#### Stored data ####
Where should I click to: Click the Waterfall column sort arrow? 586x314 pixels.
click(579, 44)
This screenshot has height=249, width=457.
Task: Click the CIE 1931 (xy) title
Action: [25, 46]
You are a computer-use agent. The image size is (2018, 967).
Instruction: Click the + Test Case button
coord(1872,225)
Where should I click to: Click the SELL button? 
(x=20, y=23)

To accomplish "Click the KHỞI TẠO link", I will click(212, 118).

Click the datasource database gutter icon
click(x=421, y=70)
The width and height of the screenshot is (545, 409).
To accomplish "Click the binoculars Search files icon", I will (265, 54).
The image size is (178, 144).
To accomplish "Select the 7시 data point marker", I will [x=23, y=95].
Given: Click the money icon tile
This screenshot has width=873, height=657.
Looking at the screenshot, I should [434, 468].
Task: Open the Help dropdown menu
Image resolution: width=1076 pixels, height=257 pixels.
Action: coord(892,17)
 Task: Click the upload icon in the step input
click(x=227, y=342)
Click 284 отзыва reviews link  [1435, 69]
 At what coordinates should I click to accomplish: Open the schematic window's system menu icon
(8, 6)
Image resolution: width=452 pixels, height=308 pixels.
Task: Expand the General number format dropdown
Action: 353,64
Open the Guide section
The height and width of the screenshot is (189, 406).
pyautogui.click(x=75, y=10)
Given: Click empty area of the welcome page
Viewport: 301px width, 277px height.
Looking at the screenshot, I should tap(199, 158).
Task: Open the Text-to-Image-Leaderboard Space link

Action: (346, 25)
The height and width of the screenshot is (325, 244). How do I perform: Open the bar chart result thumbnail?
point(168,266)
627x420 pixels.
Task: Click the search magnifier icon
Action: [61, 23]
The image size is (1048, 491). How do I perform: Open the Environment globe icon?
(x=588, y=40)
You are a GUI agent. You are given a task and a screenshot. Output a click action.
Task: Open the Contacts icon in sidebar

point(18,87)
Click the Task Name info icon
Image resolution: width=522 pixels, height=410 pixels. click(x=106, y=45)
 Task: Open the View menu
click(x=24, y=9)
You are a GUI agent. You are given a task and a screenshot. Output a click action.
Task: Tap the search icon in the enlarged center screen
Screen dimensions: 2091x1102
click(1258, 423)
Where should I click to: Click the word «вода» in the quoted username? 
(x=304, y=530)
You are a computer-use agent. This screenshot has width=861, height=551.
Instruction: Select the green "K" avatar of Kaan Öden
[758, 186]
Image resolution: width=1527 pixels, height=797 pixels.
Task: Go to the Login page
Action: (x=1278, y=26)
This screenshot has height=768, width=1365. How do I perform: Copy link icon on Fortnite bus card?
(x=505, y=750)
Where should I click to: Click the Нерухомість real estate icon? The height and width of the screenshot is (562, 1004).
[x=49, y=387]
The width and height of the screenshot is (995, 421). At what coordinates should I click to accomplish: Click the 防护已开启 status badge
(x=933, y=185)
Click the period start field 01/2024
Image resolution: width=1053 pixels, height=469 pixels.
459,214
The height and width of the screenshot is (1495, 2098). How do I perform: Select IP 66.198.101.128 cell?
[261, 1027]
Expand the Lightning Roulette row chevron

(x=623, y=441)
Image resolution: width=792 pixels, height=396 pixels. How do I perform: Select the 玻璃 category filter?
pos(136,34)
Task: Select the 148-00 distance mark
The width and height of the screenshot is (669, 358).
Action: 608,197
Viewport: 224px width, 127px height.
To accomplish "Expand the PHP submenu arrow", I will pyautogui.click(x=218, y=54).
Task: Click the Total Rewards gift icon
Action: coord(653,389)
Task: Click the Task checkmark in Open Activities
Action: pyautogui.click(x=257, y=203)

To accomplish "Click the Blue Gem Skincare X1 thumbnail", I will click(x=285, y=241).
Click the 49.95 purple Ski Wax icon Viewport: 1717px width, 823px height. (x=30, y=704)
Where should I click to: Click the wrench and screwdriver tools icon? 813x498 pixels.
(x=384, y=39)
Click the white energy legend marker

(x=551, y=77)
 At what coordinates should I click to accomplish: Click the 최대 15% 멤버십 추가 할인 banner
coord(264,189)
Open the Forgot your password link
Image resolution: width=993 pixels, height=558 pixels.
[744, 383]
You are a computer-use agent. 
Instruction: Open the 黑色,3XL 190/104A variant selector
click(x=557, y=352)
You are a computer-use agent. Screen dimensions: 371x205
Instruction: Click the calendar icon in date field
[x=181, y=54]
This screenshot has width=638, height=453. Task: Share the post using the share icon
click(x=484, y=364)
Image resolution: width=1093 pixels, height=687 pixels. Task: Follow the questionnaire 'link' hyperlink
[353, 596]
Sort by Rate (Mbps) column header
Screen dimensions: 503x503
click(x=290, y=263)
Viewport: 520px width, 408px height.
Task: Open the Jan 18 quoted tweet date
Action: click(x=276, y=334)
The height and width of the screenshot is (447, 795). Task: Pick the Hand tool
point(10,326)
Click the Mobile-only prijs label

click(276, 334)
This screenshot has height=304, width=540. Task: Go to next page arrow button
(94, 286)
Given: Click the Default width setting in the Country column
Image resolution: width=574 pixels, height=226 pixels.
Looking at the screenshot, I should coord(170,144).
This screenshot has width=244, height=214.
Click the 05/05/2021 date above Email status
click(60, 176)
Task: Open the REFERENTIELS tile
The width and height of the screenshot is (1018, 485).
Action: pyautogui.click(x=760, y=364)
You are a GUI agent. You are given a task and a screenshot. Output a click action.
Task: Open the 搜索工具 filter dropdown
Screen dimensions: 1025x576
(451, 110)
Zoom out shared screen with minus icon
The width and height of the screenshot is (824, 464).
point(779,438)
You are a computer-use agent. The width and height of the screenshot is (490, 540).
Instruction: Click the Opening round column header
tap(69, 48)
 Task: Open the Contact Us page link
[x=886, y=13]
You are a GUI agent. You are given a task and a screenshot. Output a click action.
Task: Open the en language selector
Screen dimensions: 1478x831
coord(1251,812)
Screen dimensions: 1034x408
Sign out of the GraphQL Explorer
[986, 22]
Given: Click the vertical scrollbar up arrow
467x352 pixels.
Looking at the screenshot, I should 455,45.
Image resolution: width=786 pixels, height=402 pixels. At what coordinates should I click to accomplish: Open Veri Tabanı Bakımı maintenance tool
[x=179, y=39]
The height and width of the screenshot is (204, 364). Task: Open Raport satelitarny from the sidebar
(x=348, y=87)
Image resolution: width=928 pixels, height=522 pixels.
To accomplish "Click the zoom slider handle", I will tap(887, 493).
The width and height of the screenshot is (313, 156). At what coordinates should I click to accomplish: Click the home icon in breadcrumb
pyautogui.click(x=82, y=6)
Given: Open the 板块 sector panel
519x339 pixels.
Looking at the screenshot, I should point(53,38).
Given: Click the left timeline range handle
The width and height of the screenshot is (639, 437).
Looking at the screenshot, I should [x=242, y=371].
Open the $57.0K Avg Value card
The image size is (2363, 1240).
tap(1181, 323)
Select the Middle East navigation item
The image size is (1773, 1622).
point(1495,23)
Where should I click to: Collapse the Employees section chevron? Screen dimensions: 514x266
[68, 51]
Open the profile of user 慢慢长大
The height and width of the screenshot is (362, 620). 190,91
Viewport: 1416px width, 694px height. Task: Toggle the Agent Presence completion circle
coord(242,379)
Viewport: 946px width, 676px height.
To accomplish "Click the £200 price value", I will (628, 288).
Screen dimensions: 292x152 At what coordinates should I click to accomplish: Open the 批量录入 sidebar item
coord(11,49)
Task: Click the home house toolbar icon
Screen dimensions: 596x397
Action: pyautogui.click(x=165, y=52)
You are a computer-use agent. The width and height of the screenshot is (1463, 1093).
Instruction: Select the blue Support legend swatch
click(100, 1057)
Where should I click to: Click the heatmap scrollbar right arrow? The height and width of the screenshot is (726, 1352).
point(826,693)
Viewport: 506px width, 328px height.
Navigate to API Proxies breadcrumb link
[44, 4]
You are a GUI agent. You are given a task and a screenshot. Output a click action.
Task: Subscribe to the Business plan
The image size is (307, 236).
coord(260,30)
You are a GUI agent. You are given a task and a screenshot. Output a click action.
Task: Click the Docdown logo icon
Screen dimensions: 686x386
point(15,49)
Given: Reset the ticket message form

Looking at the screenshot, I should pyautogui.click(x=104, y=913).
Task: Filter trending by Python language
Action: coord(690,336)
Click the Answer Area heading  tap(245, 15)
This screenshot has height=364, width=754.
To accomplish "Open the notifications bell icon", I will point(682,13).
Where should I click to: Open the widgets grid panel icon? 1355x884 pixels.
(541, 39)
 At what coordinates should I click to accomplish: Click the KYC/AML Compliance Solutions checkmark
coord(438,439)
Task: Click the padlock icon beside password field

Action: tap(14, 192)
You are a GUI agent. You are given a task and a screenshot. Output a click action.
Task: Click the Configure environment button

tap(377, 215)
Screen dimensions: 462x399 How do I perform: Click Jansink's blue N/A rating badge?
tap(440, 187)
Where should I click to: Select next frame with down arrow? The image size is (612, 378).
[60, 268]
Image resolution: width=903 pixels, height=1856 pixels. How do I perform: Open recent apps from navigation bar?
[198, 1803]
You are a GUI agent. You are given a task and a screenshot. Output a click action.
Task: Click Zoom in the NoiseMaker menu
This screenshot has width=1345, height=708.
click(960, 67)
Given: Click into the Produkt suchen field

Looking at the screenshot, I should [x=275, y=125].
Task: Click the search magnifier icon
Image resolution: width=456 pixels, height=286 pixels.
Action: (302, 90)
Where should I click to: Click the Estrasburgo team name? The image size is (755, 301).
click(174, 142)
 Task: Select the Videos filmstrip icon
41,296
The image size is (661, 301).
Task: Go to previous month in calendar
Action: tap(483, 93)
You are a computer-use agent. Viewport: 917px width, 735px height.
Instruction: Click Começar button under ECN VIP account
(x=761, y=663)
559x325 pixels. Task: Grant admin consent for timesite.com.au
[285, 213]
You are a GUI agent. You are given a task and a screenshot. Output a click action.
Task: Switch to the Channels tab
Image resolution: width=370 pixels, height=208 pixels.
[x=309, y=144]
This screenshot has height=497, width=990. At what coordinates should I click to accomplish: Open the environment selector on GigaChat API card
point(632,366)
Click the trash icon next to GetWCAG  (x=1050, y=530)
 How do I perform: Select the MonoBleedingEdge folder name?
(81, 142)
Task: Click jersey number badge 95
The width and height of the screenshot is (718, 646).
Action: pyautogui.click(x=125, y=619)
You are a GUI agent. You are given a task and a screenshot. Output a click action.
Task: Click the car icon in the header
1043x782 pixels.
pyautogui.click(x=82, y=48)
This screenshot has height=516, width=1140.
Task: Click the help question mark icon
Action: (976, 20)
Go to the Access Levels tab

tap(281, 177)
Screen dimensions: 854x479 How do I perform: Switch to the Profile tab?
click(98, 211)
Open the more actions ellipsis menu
####
To be done. Reproduce the listing from its first line to the line with "click(x=421, y=70)", substituting "Duration" for "Waterfall" and keeping everything else unchanged.

Correct result.
Where should I click to: Click the Duration column sort arrow? 586x314 pixels.
click(579, 44)
This screenshot has height=249, width=457.
Task: Click the CIE 1931 (xy) title
Action: [25, 46]
You are a computer-use agent. The image size is (2018, 967).
Instruction: Click the + Test Case button
coord(1872,225)
Where should I click to: Click the SELL button? 
(x=20, y=23)

To accomplish "Click the KHỞI TẠO link", I will click(212, 118).

Click the datasource database gutter icon
click(x=421, y=70)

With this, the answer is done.